A magnetic anomaly is a localized variation in the strength of the Earth’s magnetic field, measured at the surface or in the air. It represents the difference between the actual magnetic field intensity at a specific point and the intensity predicted by a smooth, regional model of the Earth’s main field. These deviations can be positive (stronger than expected) or negative (weaker). Scientists quantify these localized signals in nanoteslas (nT) to map features originating from the planet’s shallow crust.
The Earth’s Primary Magnetic Field
The Earth’s main magnetic field accounts for the vast majority of the magnetic signal measured globally. This primary field is generated deep within the planet by the movement of molten iron and nickel in the liquid outer core, a process known as the geodynamo. Convection currents in this electrically conductive fluid, combined with the Earth’s rotation, induce electric currents that sustain the magnetic field.
The resulting global field is largely dipolar, resembling the field produced by a simple bar magnet tilted relative to the planet’s axis of rotation. Although its intensity ranges widely (from about 25,000 to 65,000 nT), its large-scale structure is smooth and predictable. Scientists mathematically remove this predictable core field, along with transient external fields from the sun, to isolate the small, localized magnetic signals originating from the crust.
Geological Sources of Local Disturbances
Magnetic anomalies are caused by variations in the magnetic properties of crustal rocks. Rocks contain magnetic minerals, such as magnetite, and the concentration of these minerals determines how strongly a rock influences the local magnetic field. Two main types of magnetization contribute to a rock body’s total magnetic signature: induced and remanent magnetization.
Induced magnetization is temporary, representing the magnetic field a rock acquires in the presence of the Earth’s current magnetic field. The strength of this induced magnetism is proportional to the rock’s magnetic susceptibility. Rocks with a high content of iron-bearing minerals will easily become magnetized and create a stronger induced field, but this induced field vanishes if the external magnetic field is removed, making it less stable over geological time.
Remanent magnetization is permanent and often forms the most significant component of anomalies, especially in igneous rocks like basalt. When molten rock cools, magnetic mineral grains align with the Earth’s magnetic field at that moment in time. Once the temperature drops below the Curie temperature (about 570°C for magnetite), this orientation becomes permanently locked into the crystal structure. Geological structures rich in magnetic minerals, such as volcanic intrusions or buried iron ore bodies, produce the strongest and most recognizable magnetic anomalies.

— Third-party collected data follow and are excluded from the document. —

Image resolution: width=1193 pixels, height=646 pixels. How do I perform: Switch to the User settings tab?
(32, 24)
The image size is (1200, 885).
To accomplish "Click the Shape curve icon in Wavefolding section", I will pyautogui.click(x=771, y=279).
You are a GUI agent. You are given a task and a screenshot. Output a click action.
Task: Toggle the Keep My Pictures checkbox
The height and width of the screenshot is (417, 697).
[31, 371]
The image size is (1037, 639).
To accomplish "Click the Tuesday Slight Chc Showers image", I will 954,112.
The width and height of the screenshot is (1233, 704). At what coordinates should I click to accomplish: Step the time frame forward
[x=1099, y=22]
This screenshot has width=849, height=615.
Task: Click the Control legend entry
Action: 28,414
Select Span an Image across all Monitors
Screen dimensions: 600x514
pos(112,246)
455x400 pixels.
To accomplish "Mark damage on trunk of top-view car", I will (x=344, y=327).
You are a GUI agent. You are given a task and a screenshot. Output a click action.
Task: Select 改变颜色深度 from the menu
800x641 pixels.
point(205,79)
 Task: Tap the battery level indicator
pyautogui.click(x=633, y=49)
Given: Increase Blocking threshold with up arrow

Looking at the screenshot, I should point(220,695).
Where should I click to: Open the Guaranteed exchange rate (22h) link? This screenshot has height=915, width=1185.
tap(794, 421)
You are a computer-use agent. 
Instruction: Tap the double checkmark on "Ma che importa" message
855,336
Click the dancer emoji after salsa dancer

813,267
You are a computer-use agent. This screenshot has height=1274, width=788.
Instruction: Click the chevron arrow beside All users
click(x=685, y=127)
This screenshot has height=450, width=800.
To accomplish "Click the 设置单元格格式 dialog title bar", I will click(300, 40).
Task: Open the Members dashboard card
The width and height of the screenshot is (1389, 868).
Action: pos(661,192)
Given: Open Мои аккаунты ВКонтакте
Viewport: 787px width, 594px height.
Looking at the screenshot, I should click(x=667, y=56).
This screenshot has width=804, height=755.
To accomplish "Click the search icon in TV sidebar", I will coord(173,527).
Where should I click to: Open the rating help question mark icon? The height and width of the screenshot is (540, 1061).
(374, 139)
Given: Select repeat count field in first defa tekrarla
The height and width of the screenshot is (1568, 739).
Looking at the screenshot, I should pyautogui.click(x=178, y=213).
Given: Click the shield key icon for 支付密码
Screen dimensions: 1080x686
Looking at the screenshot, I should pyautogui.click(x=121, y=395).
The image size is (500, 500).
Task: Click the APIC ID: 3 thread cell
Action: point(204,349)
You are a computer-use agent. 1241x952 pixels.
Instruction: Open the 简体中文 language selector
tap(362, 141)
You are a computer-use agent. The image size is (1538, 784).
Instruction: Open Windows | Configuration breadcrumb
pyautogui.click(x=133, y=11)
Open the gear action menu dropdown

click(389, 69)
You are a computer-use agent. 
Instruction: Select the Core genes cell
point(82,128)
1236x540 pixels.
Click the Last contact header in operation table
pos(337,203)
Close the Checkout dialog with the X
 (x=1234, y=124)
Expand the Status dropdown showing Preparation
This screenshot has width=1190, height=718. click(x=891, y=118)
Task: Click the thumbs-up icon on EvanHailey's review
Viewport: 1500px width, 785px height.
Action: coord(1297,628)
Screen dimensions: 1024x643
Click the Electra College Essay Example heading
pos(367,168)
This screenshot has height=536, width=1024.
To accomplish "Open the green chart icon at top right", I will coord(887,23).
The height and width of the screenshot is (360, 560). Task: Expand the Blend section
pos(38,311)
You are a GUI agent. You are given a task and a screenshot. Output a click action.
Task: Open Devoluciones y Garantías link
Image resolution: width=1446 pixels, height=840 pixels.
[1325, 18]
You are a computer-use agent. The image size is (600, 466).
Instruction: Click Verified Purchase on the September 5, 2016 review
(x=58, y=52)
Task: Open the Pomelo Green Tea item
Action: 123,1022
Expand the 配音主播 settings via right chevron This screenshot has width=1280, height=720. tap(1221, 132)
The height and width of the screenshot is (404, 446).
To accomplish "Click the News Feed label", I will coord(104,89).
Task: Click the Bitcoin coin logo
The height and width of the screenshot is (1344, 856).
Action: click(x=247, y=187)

Mapping Magnetic Anomalies
Measuring these subtle subsurface signals requires a highly sensitive instrument called a magnetometer, which detects the total intensity of the magnetic field. Geophysicists primarily use scalar instruments, such as proton precession or optically pumped cesium vapor magnetometers, which can measure field changes with sensitivities of 1 nanotesla or less. These sensors are mounted on aircraft for rapid aeromagnetic surveys, towed behind ships for marine surveys, or carried by ground crews, allowing for efficient data collection over large areas.
The choice of survey method depends on the required resolution and coverage area. Aeromagnetic surveys provide broad, regional coverage, while ground surveys offer higher-resolution data that is more sensitive to near-surface features. High-sensitivity alkali-vapor magnetometers are often used in a gradiometer setup, employing two sensors to measure the magnetic field gradient, which helps focus on these localized, shallow features.
The raw data collected during a survey represents the total magnetic field and must undergo several processing steps to isolate the anomaly. The first step involves correcting for transient, external fluctuations in the field, known as diurnal variations, caused by solar activity. Next, the predictable, large-scale primary field originating from the Earth’s core is mathematically subtracted from the total measurement. The residual signal that remains after these subtractions is the magnetic anomaly map, which precisely reflects the magnetic properties of the underlying crustal rocks.
Using Anomalies to Understand Earth
Magnetic anomaly maps are used in mineral exploration because many ore deposits contain high concentrations of magnetic minerals, particularly iron oxides. Mapping the extent and shape of a magnetic anomaly helps scientists define the boundaries and depth of buried iron ore bodies, which often produce signals hundreds or even thousands of nanoteslas stronger than the background field. These surveys also help map basement rock structures beneath sedimentary basins, providing structural context useful for petroleum exploration.
The most significant application of magnetic anomalies came from surveys conducted over the ocean floor. These surveys revealed alternating, symmetrical bands of positive and negative anomalies running parallel to the mid-ocean ridges, providing definitive evidence for seafloor spreading.
As new molten material rises and cools at the ridge, it acquires a permanent remanent magnetization aligned with the Earth’s field at that time. The alternating polarity of these stripes demonstrated that the Earth’s magnetic field has reversed its poles numerous times throughout geological history. The width of each stripe corresponds to the known duration of a magnetic polarity chron, allowing geophysicists to calculate the rate of seafloor spreading. This preserved record confirmed the mechanism of plate tectonics.